Memo to Democrats: How John Wayne dealt with annoying communists

by WorldTribune Staff, February 17, 2020

Looks like the Duke knew how to handle commies, whether of the Bernie Sanders variety or KGB assassins.

Soviet dictator Joseph Stalin was well aware of the impact of movies on society.

Corpsman Gene Hackemack and John Wayne, June 20, 1966, with Bravo Co., 1st Tanks, 1st Mar. Div. on Hill 55. / Chu Lai / Da Nang area

“He saw it in Nazi German propaganda during the Second World War and he used it effectively himself to further his own personality cult,” Blake Stillwell noted in a Feb. 13 analysis on Military.com from the We Are the Mighty website.

“So when he saw John Wayne’s power as a virulent anti-Communist on the rise, he ordered the actor killed and then sent (allegedly) more than one hit squad to do the job.
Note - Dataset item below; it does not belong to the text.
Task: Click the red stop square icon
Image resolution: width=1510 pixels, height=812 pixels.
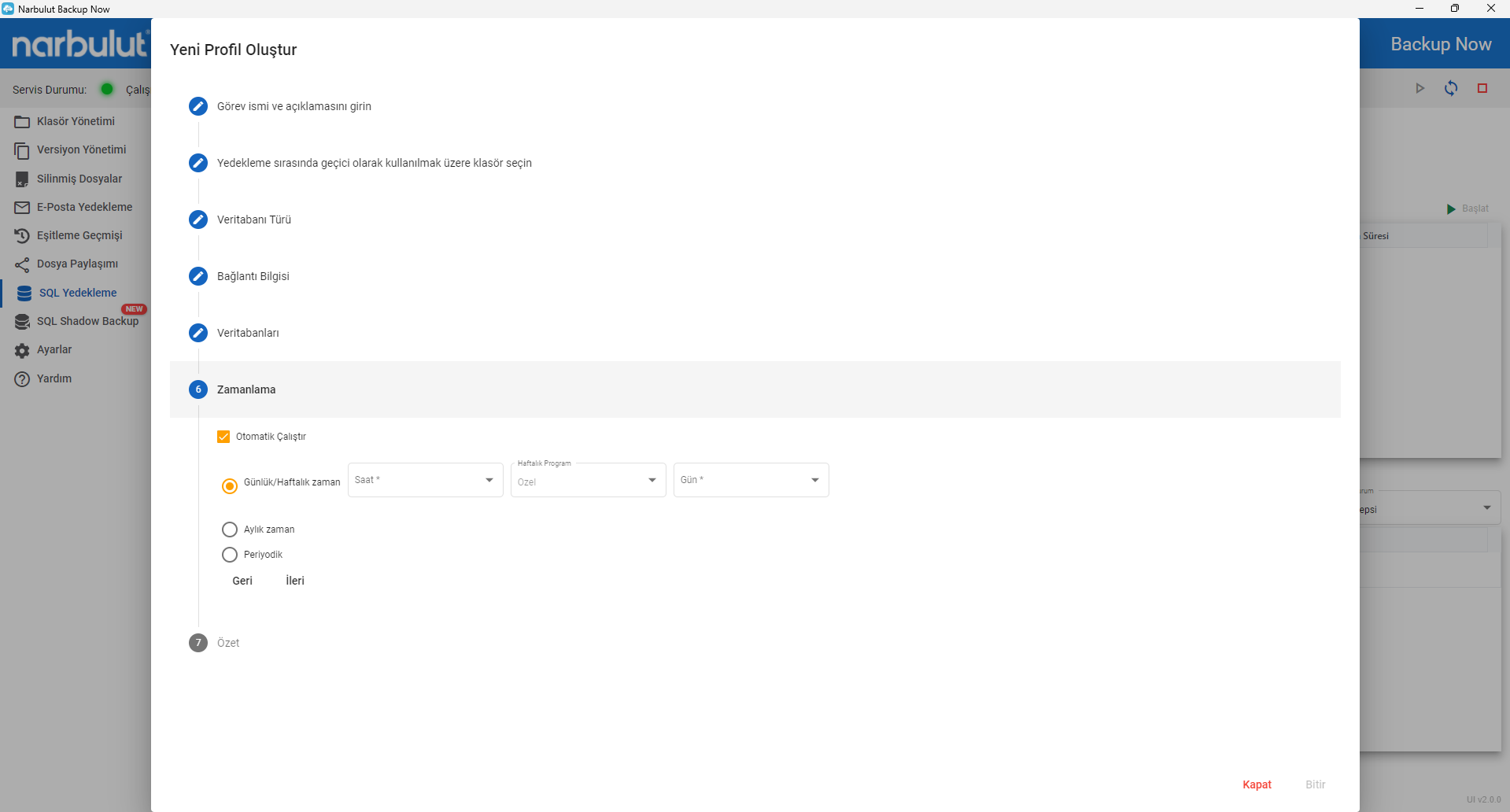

He saw the Duke as a threat to the spread of communism around the world – and especially in America,” Stillwell wrote.

In the book “John Wayne – The Man Behind The Myth”, author Michael Munn notes that Soviet filmmaker Sergei Gerasimov told Wayne of the KGB plot in 1949.

“What the Duke and his Hollywood friends did to the hit squad is mind blowing,” Stillwell wrote.

Wayne and his scriptwriter Jimmy Grant allegedly abducted the KGB hitmen, took them to the beach, and staged a mock execution. “No one knows exactly what happened after that, but Wayne’s friends say the Soviet agents began to work for the FBI from that day on,” Stillwell wrote.

Munn’s book also alleges that KGB agents tried to take Wayne out on the set of 1953’s “Hondo” in Mexico.

Also, a captured sniper in Vietnam claimed that he was hired by China’s Chairman Mao to take the actor out on a visit to troops there.

Stalin died in 1953. His successor, Nikita Khrushchev, met privately with John Wayne in 1958 and informed him that the order to kill him had been rescinded. Wayne told his friends Khrushchev called Stalin’s last years his “mad years” and apologized.

“The entire time Wayne knew there was a price on his head, he refused the FBI’s offer of federal protection and didn’t even tell his family,” Stillwell wrote. “He just moved into a house with a big wall around it. Once word got out, though, Hollywood stuntmen loyal to the Duke began to infiltrate Communist Party cells around the country and expose plots against him.”

Munn said he had gathered the anecdotes over decades of work in the film industry. “I am quite convinced that it was not propagated by John or his inner circle,” he added.

Wayne never spoke of the incidents publicly.